Cubase RAM usage with orchestral template

For a long time I have been curious about RAM usage in Cubase…

I have 32gb RAM and an EW Hollywood Orchestra (PLAY) template that fills most of that.
When I load a project, Cubase RAM usage gets up to around 28.4GB (as measured by task manager), and I usually get a little popup in warning me that I’m running out of memory.
However, after around 3 minutes, Cubase RAM usage suddenly drops to around 18gb.
My template is still there, fully-loaded, and running smoothly; so why this sudden drop in usage?

I’m just curious about this. I asked on another forum and someone speculated that it was probably some kind of ‘garbage collection’ process.
Is that what’s going on?

Anyway, I’ve observed this pattern for a long time. But just recently it seems to have stopped happening!
Now the RAM usage when the project is loaded starts at around 28GB, but then remains at that level for the whole session.
There is none of the speculative ‘garbage collection’ process that previously would drop the Cubase RAM usage down to 18GB.
What’s going on?
I have not updated Cubase.
I have not updated PLAY.
The project has not generally expanded in anyway.
Could Windows updates have altered memory management in some way?

So yeah, two questions:
Why did this drop in RAM usage after about 3 minutes happen?
And why is it not happening anymore?

Thanks

Any thoughts on this?

Thanks

Computer programs often need to use more memory when loading-and-translating data, then when those data are actually all complete and ready in memory.
Thus, it’s quite possible that the extra memory is working memory while “setting everything up” and loading in the data, and then all the working extra buffers go away once it’s done.

Yes, I can totally understand that.
That very reasonably explains the situation as it was.

But, as I said, that is now not happening anymore.
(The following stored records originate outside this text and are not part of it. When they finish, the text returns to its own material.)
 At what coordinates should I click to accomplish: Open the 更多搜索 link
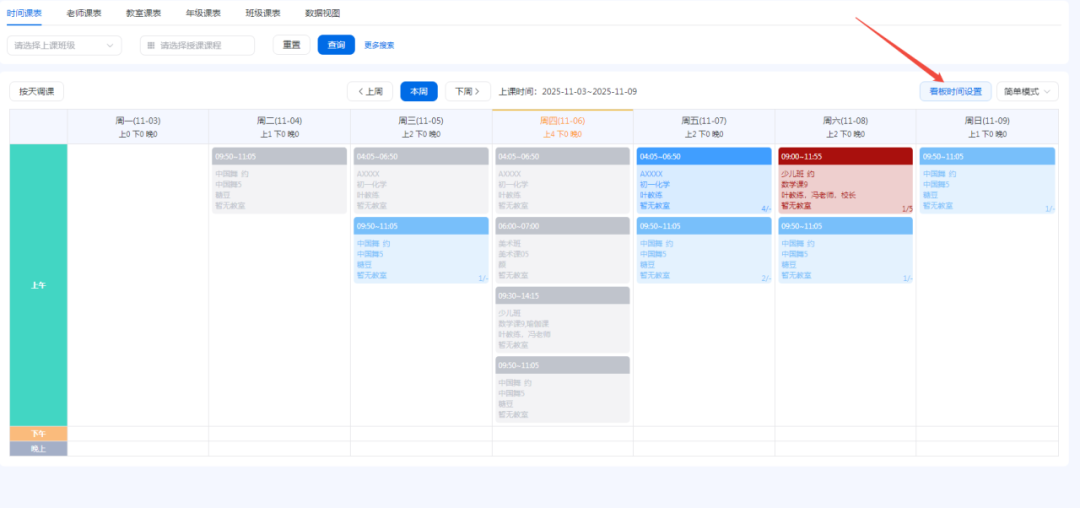(x=379, y=45)
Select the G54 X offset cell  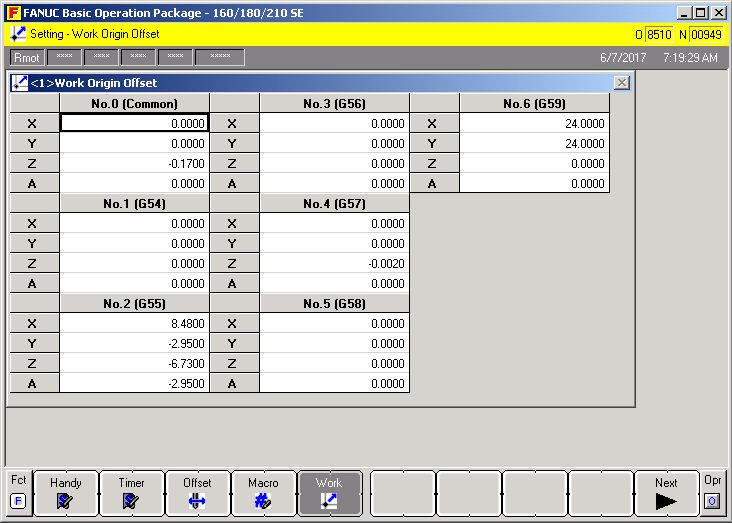tap(134, 224)
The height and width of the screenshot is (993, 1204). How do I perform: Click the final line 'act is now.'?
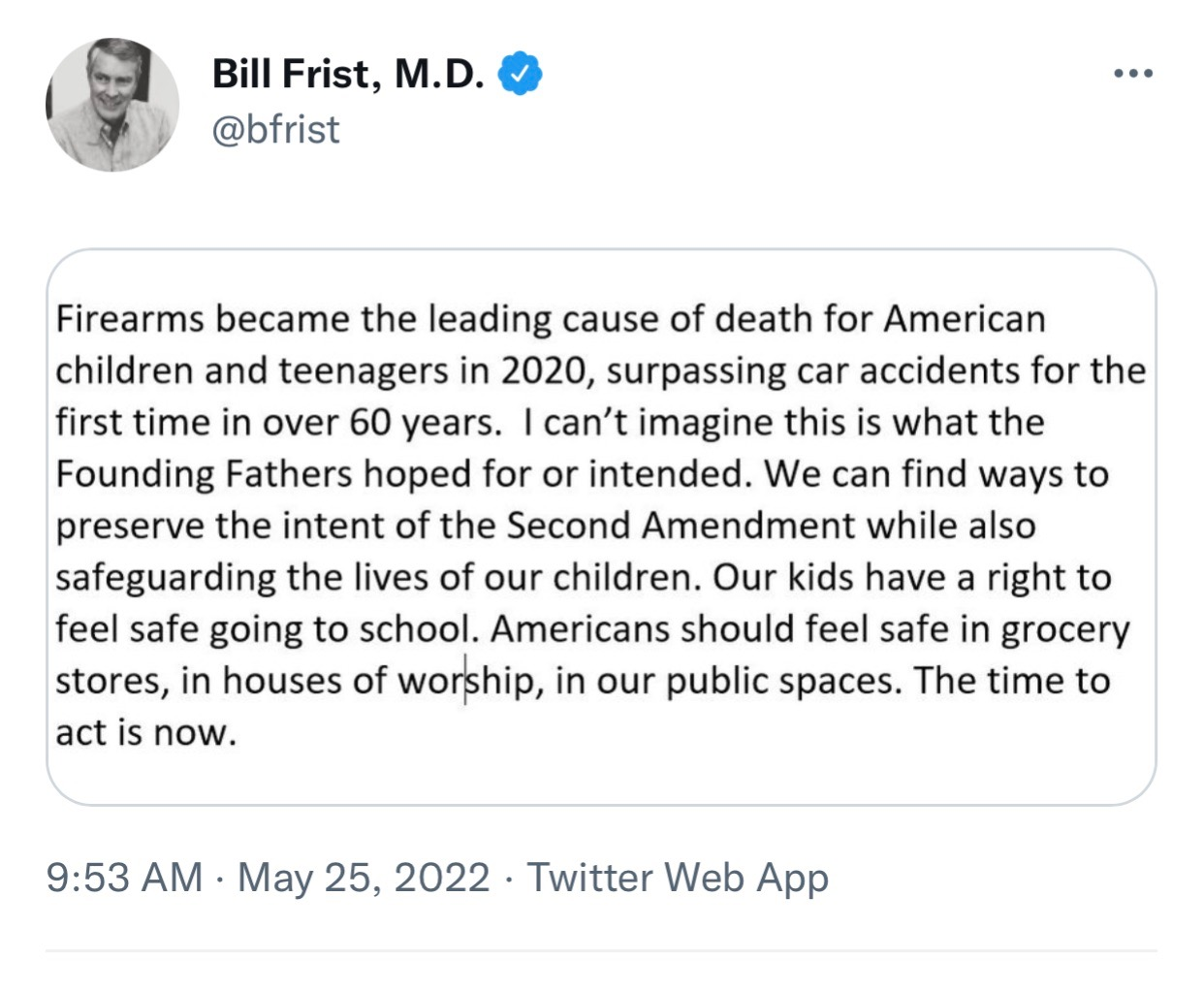145,733
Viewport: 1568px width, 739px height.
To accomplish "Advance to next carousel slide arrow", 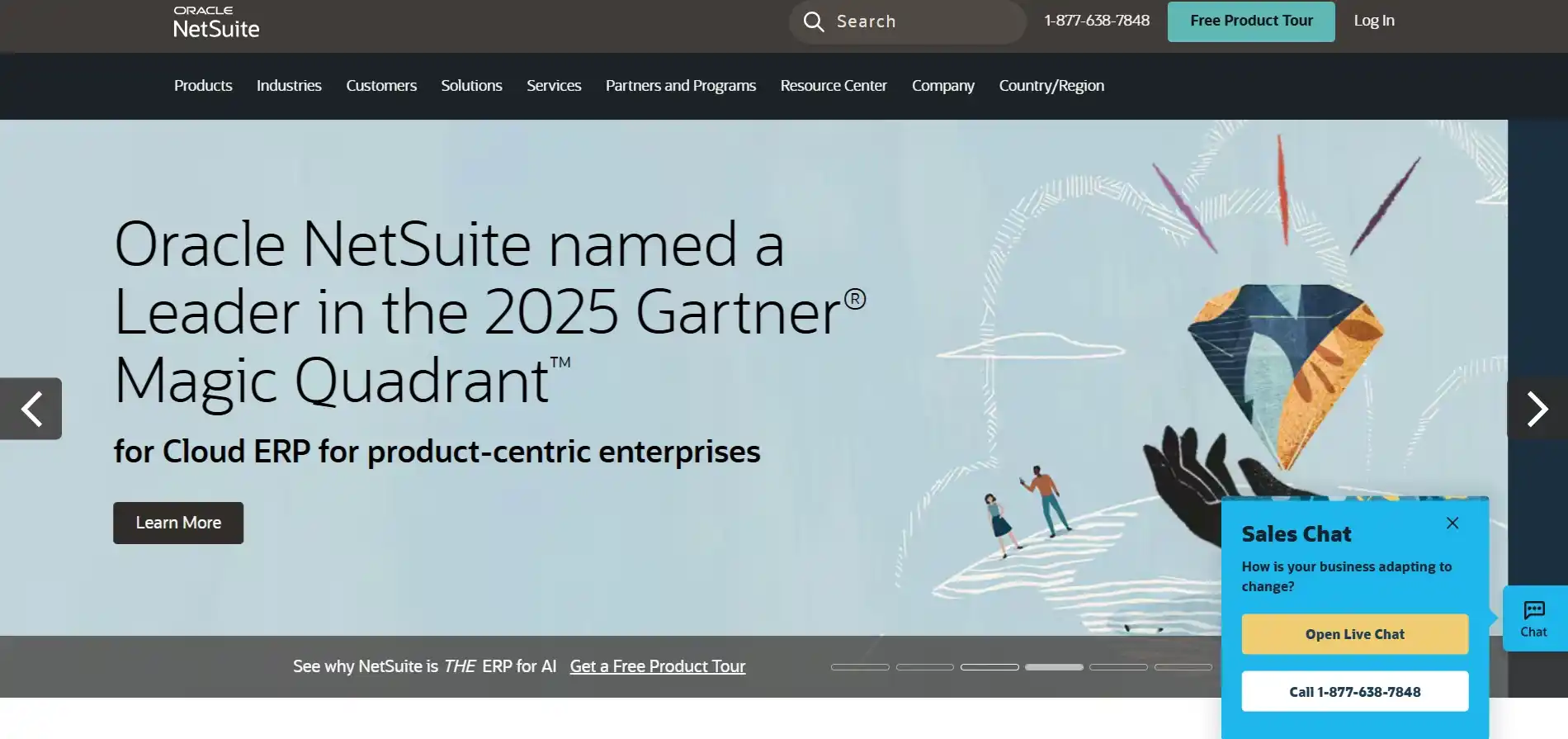I will pos(1537,409).
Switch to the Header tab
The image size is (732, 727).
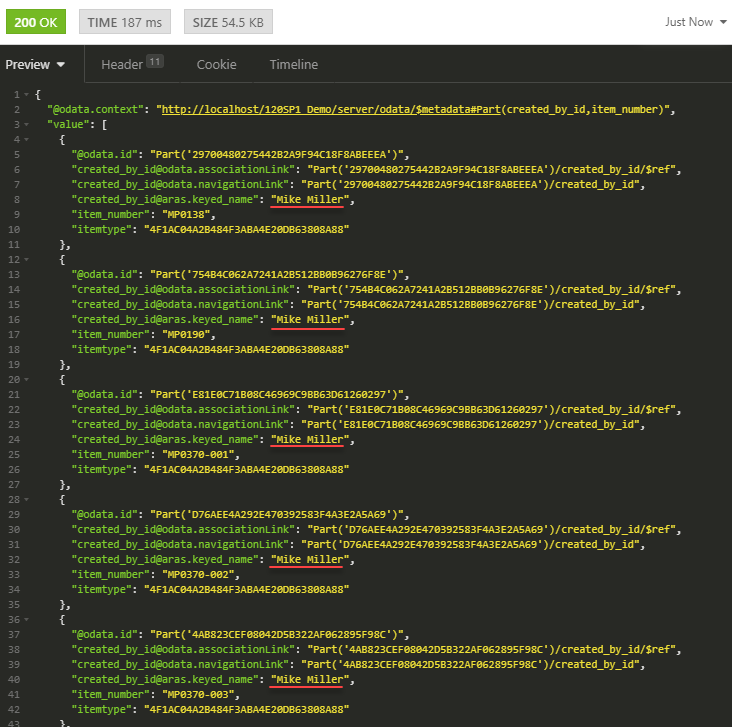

The 28GB memory consumption of the initial load now remains for the entire session.
Why are these extra buffers no longer going away once it’s done?

I’ve found out what was causing the failure to discharge buffered RAM!

I had disabled Superfetch (SysMain).
A month ago someone suggested this might be a good thing to do to improve performance on systems with SSDs - so I tried it: I disabled SysMain.

Well, I just re-enabled it and the memory purging behaviour has returned to how it was before. And performance is much better!

Glad I figured it out - it was driving me crazy!

I feel like a lot of people in the audio industry are living in the stone age. People on the Samplitude forums are still talking about disabling Swap Files, etc. which has long been known to be a bad idea.

No matter how much we try dissuading people from doing this, the bad guidance persists. The people peddling it tend to be the more active (and reputable, in some cases) posters on many forums. Unfortunately, also they also tend to be the older posters and out of touch with technological reality.

Then there are the people sitting on old OSes like Windows 7 and complaining about performance, when it performs worse than Windows 8.x or 10. Usually for “privacy” reasons.

(Ignoring the fact that Microsoft backported and delivered all the telemetry components to Windows 7 via Windows Update.)

It’s important for people to just avoid messing with their system in this way. Great things hardly come out of it, and as time passes they can “forget what they did,” which makes these issues incredibly difficult to troubleshoot.